For the purposes of this disclosure, a mobile application may be any set of computer executable instructions installed upon, and executed from, a user device 202. Mobile applications may be installed on a user device by a manufacturer of the user device or by another entity. In some embodiments, the mobile application 216 may cause a user device to establish a communication session with a mobile application server 204 that provides backend support for the mobile application 216. A mobile application server 204 may maintain account information associated with a particular user device and/or user. In some embodiments, a user may be required to log into a mobile application in order to access functionality provided by the mobile application 216.

In accordance with at least some embodiments, the mobile application 216 is configured to provide user information to the mobile application server 204 and to present information received from the mobile application server 204 to a user. More particularly, the mobile application 216 is configured to obtain measurement data for a user and to submit that measurement data to a mobile application server 204 in relation to a request for a streaming data augmented with virtual fit data. In some embodiments, the mobile application 216 may also receive an indication of a data stream which should be augmented with virtual fit data.

In accordance with at least some embodiments, the mobile application 216 may receive output from the input sensors 210 and generate a 3D model based upon that output. For example, the mobile application 216 may receive depth information (e.g., a range image) from a depth sensor (e.g., a range camera) , such as the depth sensors previously described with respect to input sensors 210 as well as image information from a camera input sensor. Based on this information, the mobile application 216 may determine the bounds of an object (e.g., a user) to be identified. For example, a sudden variance in depth within the depth information may indicate a border or outline of an object. In another example, the mobile application 216 may utilize one or more machine vision techniques and/or machine learning to identify the bounds of an object. In this example, the mobile application 216 may receive image information from a camera input sensor 210 and may identify potential objects within the image information based on variances in color or texture data detected within the image or based on learned patterns. In some embodiments, the mobile application 216 may cause the user device 202 to transmit the output obtained from the input sensors 210 to the mobile application server 204, which may then perform one or more object recognition techniques upon that output in order to generate a 3D model of the object.

The user device 202 may also contain a communications interface (s) 220 that enables the user device 202 to communicate with any other suitable electronic devices. In some embodiments, the communication interface 220 may enable the user device 202 to communicate with other electronic devices on a network (e.g., on a private network) . For example, the user device 202 may include a BLUETOOTH ^TM wireless communication module, which allows it to communicate with another electronic device. The user device 202 may also include input/output (I/O) device (s) and/or ports 222, such as for enabling connection with a keyboard, a mouse, a pen, a voice input device, a touch input device, a display, speakers, a printer, etc.

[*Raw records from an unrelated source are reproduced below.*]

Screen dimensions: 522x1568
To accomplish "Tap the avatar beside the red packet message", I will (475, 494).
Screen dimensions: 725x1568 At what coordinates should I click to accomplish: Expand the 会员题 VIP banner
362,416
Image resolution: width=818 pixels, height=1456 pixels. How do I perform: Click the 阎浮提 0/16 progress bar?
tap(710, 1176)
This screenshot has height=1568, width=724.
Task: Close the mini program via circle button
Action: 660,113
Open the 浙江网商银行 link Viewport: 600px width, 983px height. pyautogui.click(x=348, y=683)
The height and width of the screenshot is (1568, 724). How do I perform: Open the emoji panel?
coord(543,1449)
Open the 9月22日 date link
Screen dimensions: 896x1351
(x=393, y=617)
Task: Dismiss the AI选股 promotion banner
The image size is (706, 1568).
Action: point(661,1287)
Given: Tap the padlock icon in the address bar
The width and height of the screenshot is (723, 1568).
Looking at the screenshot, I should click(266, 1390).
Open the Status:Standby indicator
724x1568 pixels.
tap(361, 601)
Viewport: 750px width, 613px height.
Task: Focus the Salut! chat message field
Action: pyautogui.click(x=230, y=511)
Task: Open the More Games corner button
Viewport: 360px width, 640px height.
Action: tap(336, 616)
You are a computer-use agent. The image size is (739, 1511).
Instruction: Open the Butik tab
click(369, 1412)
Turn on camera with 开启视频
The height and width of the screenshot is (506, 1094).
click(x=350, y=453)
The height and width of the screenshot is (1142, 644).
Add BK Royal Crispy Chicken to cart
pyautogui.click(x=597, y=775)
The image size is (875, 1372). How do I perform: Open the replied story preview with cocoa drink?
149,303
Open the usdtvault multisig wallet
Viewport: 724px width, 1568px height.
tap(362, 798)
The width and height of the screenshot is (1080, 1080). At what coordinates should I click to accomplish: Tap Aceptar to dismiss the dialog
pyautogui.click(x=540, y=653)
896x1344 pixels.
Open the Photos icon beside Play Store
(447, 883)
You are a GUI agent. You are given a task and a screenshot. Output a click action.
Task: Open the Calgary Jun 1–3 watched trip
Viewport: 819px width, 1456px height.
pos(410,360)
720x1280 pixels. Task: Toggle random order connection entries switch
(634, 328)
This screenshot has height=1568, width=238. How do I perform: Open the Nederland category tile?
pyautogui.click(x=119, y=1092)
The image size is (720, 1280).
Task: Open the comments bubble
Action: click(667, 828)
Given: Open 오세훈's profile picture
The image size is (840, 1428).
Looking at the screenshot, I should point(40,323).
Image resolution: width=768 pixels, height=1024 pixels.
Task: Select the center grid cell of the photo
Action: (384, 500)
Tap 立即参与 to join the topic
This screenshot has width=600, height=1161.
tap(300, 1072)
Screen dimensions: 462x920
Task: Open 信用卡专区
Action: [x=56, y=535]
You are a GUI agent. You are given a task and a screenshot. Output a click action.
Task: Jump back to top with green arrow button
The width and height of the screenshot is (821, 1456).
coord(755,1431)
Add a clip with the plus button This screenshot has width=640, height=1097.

In some embodiments, the user device 202 may communicate with the mobile application server 204 via a communication network. The communication network may include any one or a combination of many different types of networks, such as cable networks, the Internet, wireless networks, cellular networks, and other private and/or public networks. In addition, the communication network may comprise multiple different networks. For example, the user device 202 may utilize a wireless local area network (WLAN) to communicate with a wireless router, which may then route the communication over a public network (e.g., the Internet) to the mobile application server 204.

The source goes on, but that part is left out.